Once this is done, self-managed, dedicated and GitLab.com will all be able to use AI features and provide unified telemetry.
Questions and Answers
-
What about the risk of scaling the AI Gateway to handle hundreds of thousands of concurrent users?
- Scaling a small and stateless (async/
libuv
) service is much easier than scaling the synchronous Rails monolith running GitLab.com. - Pushing this traffic through GitLab.com would lead to onward pressure on our main PostgreSQL database, Redis, etc
- The observability work for managing this scaling has mostly already been done.
- An HPA can be added for dynamic scaling with ease.

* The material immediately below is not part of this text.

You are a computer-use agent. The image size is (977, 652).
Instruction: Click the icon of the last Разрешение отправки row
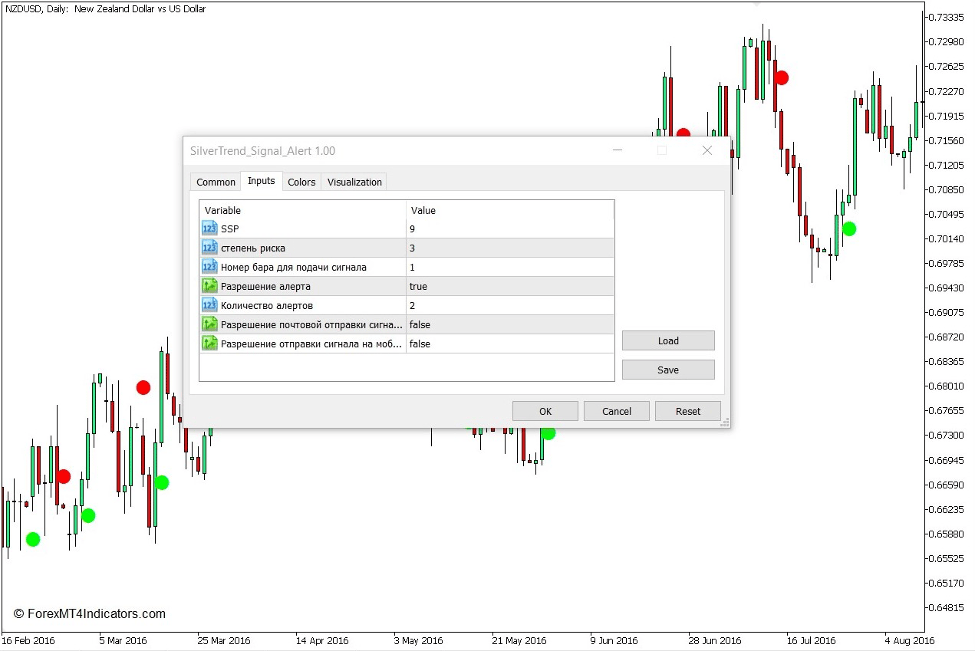(210, 343)
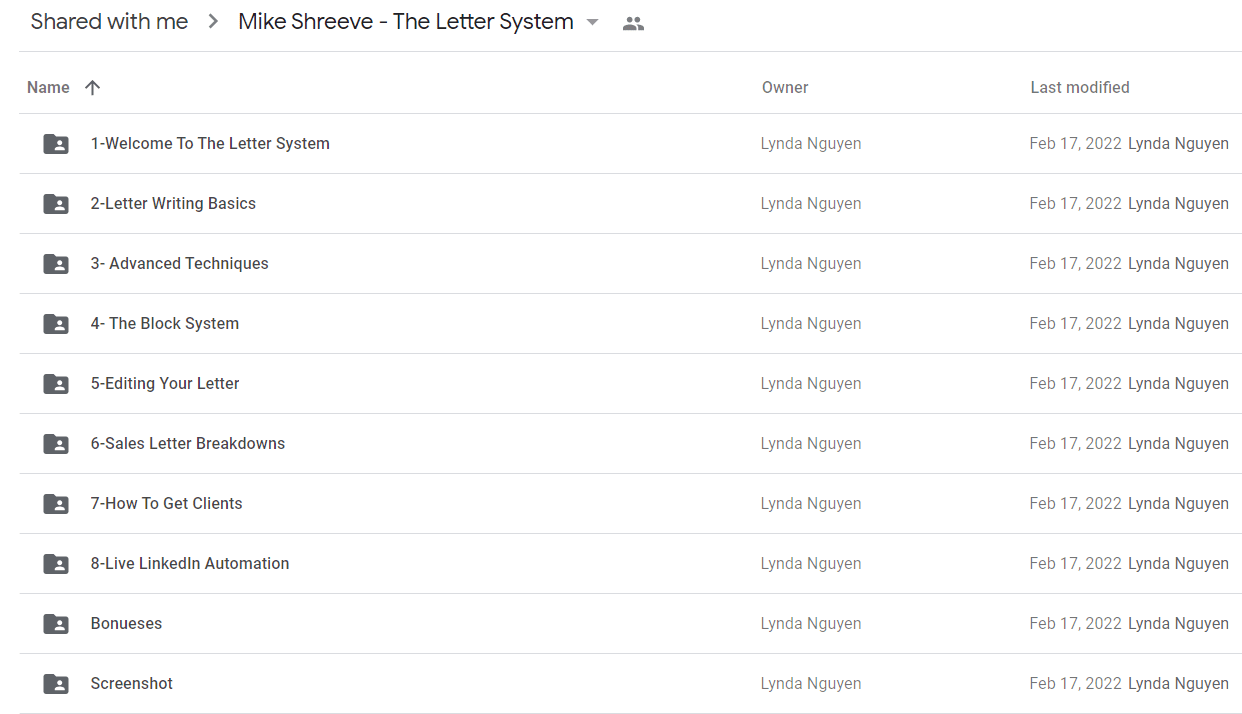Sort files by the Name column header

click(48, 87)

- Scaling a small and stateless (async/
-
How do we go about authenticating GitLab Self-Managed and GitLab Dedicated Customers
- For the first iteration, work is already underway to utilize GitLab.com for this, but this is a temporary solution.
- This can be used initially, but over the longer term it would be better to migrate this authentication traffic to CustomersDot or another more appropriate source.
-
How long will this take to deliver?
- None of the changes described in the previous section should take long. This would be weeks maximum.